* Assignment: An exact reproduction of the data below is expected, free of images.

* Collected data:
━━━━━━━━━━━━━━━━━━━━

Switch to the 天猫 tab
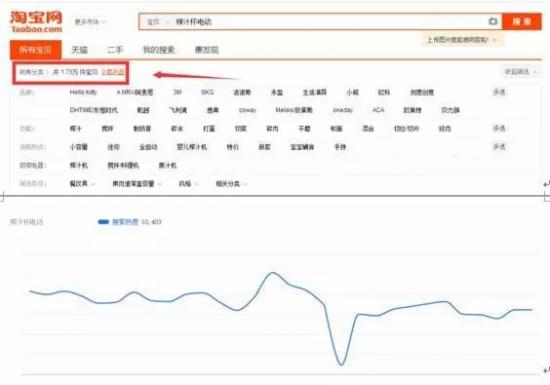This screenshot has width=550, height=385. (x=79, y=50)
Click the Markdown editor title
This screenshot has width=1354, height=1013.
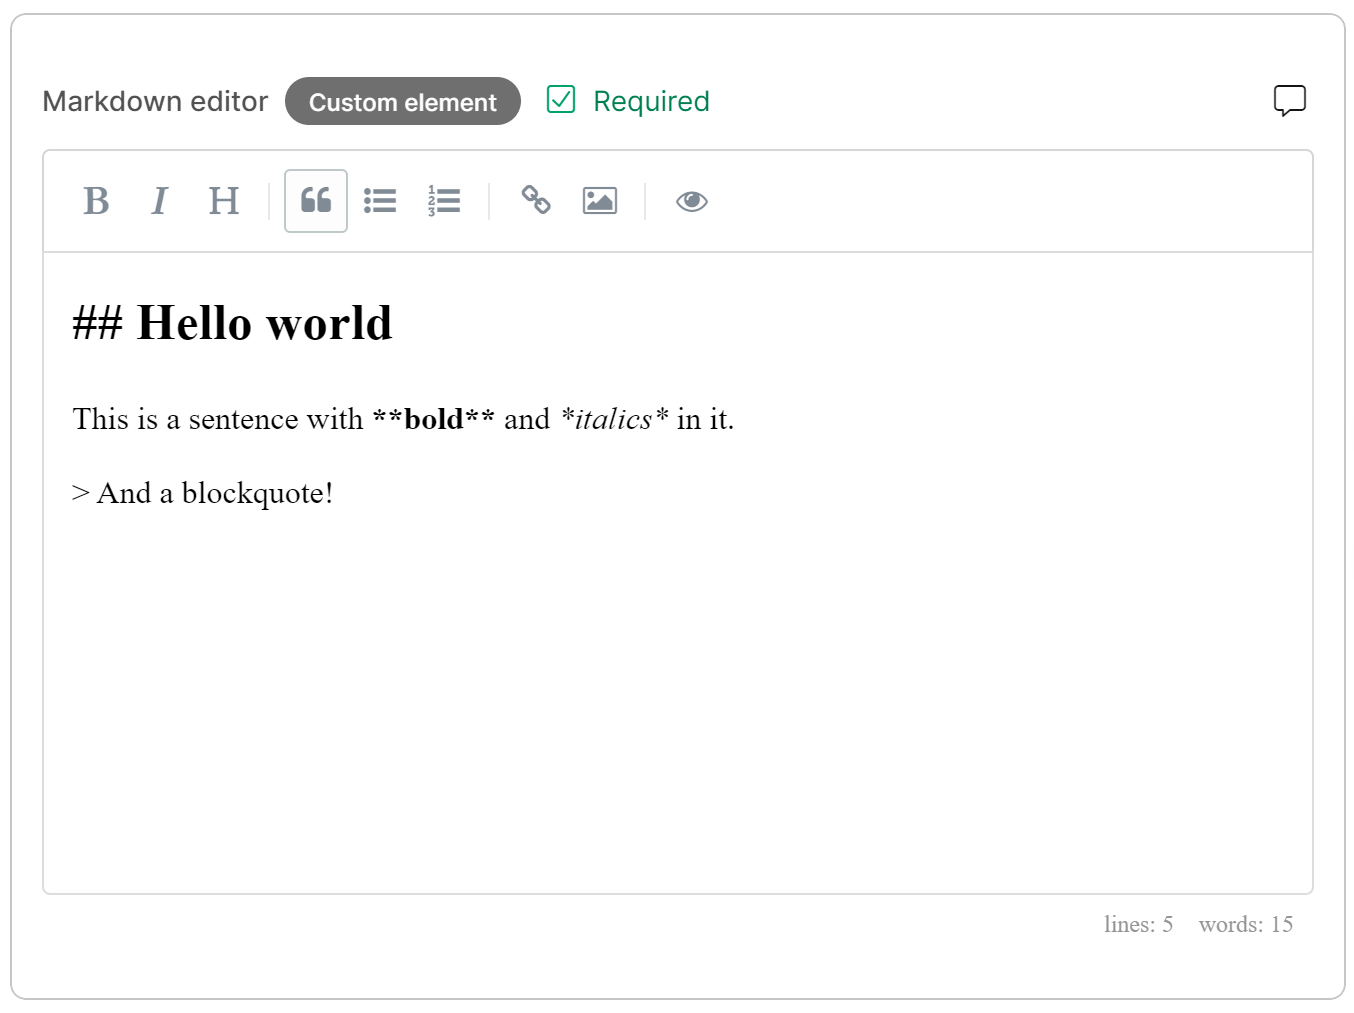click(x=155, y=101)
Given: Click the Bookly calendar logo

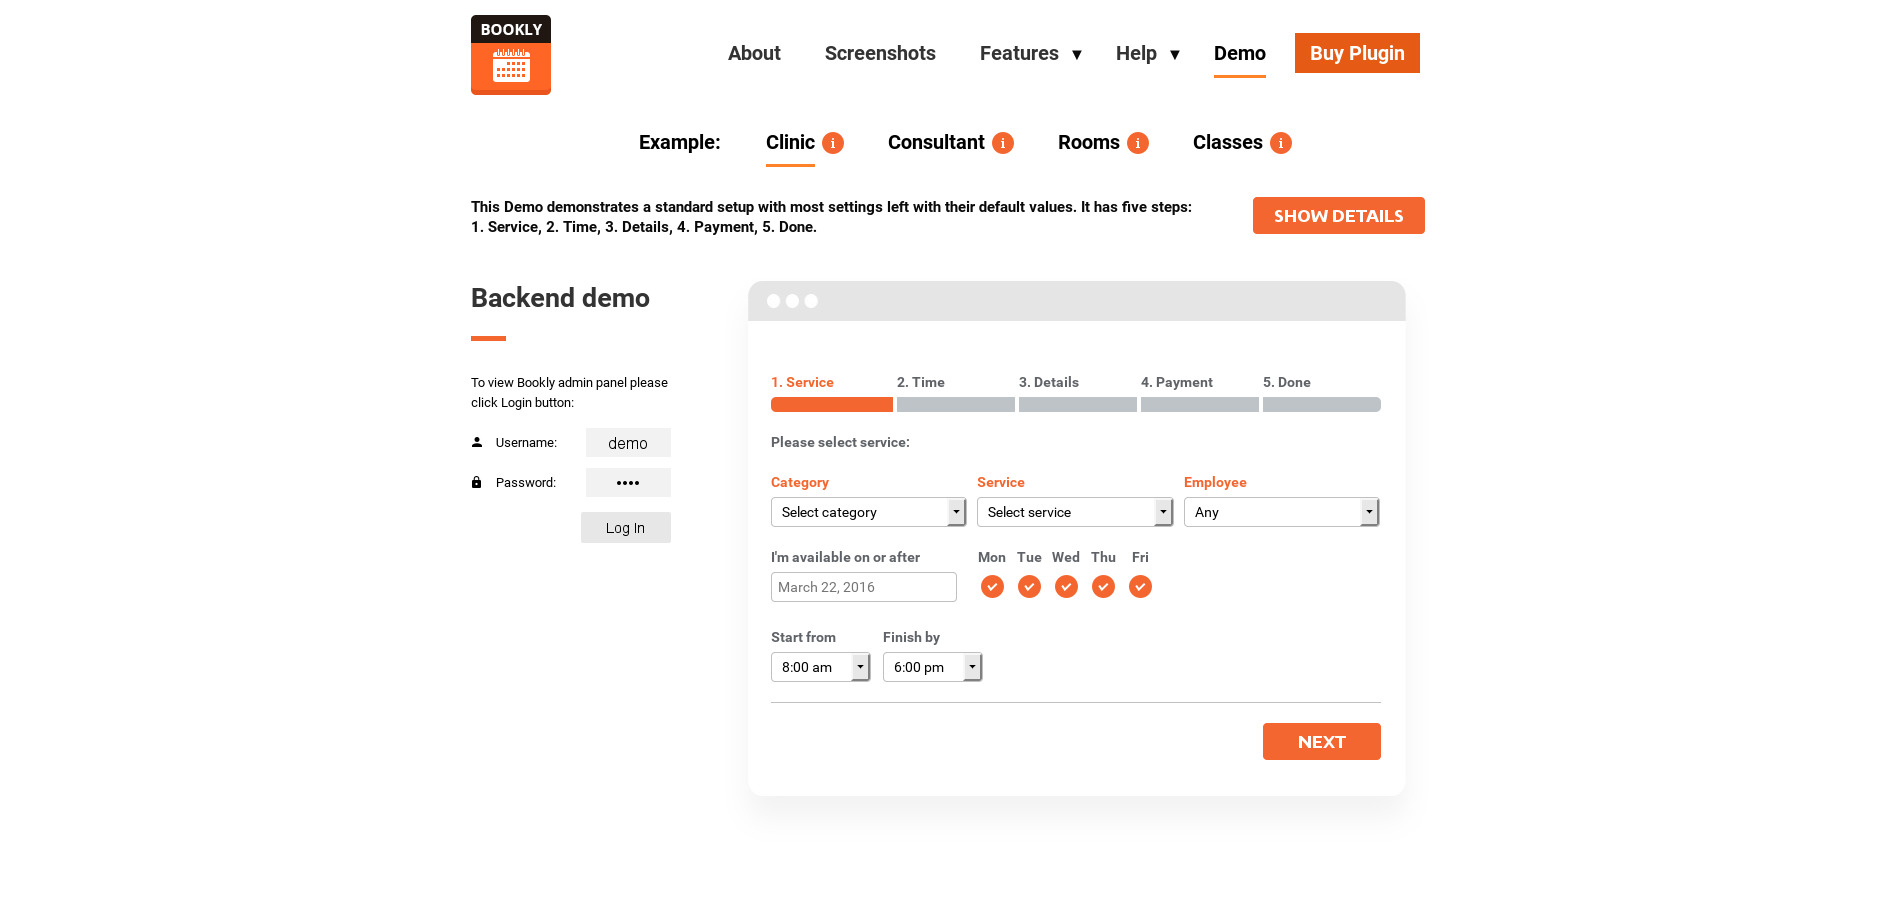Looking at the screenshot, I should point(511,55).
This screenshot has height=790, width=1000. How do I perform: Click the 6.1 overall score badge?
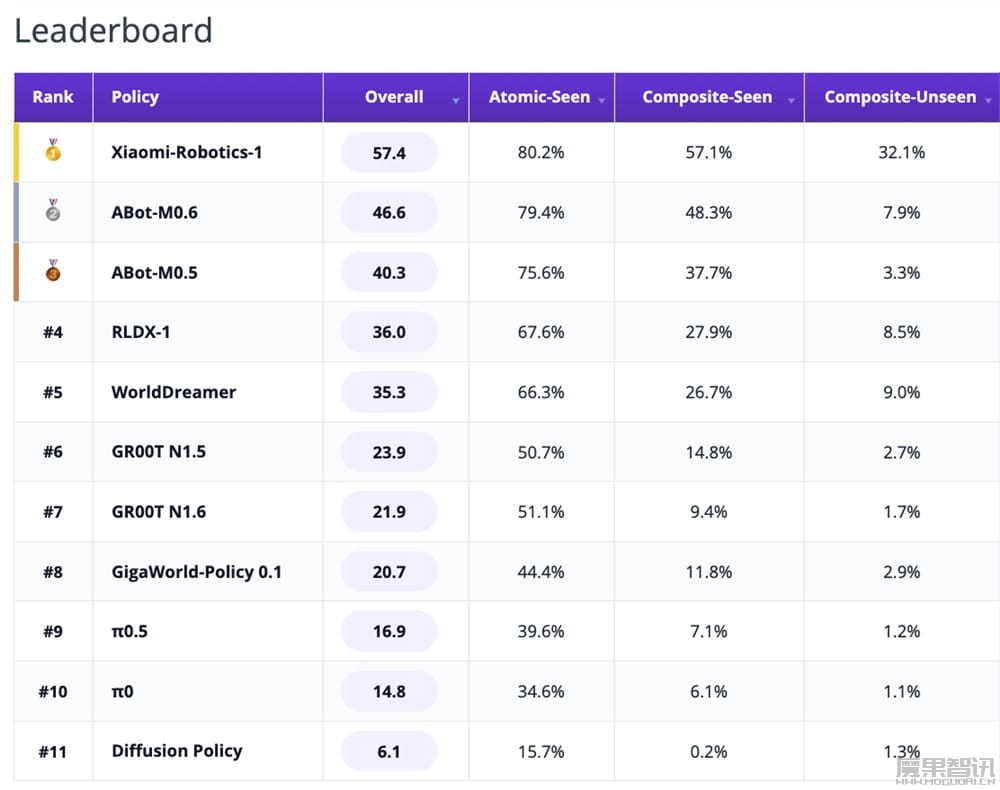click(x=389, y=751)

━━━━━━━━━━━━━━━━━━━━

* Exercise answer:
Switch to the 天猫 tab
This screenshot has width=550, height=385. (x=79, y=50)
Click the Markdown editor title
This screenshot has width=1354, height=1013.
click(x=155, y=101)
Given: Click the Bookly calendar logo

Looking at the screenshot, I should point(511,55).
This screenshot has height=790, width=1000. How do I perform: Click the 6.1 overall score badge?
click(x=389, y=751)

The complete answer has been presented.